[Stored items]
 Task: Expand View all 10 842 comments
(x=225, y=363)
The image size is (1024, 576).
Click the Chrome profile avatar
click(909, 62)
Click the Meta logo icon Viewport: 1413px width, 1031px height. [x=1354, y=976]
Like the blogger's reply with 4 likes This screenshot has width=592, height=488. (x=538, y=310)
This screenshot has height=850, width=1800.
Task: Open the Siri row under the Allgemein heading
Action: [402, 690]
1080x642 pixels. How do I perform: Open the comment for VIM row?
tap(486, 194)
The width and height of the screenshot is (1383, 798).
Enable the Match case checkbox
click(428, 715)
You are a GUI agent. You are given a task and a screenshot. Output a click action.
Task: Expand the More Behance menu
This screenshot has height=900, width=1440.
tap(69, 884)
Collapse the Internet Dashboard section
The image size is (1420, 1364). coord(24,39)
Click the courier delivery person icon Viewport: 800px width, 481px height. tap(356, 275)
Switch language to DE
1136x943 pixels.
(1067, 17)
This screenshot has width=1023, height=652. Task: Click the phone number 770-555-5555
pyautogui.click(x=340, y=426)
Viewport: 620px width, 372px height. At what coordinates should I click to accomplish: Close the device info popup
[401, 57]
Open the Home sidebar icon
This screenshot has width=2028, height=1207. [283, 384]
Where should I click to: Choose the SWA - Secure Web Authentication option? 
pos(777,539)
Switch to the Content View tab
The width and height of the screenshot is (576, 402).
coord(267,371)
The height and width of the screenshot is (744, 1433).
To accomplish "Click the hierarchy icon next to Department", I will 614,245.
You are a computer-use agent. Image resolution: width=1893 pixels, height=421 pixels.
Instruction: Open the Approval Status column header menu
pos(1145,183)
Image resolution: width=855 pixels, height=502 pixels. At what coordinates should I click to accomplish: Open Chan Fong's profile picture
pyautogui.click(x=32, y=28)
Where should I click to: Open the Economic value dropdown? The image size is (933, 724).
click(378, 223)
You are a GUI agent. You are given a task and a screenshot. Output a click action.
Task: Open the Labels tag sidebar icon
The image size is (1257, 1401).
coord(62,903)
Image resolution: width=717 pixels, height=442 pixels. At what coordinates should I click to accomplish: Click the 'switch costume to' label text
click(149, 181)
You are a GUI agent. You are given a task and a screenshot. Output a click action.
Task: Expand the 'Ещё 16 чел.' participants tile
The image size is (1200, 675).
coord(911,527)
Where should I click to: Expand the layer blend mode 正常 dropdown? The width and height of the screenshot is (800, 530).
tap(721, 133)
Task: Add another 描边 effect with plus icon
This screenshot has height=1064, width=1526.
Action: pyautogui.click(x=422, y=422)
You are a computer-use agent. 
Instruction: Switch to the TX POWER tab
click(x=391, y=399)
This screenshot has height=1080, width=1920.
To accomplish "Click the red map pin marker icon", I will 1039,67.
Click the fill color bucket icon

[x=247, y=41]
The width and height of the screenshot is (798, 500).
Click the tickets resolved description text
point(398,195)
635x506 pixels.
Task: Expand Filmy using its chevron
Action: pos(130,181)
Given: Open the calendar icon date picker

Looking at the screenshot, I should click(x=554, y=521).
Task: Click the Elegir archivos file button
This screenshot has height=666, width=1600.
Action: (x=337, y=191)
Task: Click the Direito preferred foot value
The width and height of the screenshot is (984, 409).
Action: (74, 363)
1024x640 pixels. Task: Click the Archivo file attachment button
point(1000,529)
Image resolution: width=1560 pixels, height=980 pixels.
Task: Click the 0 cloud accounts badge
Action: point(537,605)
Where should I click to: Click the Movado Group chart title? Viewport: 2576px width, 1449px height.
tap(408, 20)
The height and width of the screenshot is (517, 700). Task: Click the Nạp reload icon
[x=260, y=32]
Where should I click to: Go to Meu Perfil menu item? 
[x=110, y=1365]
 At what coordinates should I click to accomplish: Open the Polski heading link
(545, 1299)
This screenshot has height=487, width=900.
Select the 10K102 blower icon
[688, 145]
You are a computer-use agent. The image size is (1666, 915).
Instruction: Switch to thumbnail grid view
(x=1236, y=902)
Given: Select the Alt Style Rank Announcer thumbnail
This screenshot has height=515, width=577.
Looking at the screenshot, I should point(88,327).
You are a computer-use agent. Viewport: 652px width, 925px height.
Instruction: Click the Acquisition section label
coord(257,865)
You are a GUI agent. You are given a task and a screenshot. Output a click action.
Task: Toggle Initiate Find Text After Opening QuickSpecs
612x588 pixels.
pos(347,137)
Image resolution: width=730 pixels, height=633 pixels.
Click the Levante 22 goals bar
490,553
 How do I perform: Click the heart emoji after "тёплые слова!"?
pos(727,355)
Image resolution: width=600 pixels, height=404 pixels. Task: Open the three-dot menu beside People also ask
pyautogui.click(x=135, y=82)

→ Task item
The answer should hold the lines from the one containing "How do I perform: Click" through the end of the entries above, set down exactly, with both ends included.

→ Exercise solution
 How do I perform: Click the heart emoji after "тёплые слова!"?
pos(727,355)
Image resolution: width=600 pixels, height=404 pixels. Task: Open the three-dot menu beside People also ask
pyautogui.click(x=135, y=82)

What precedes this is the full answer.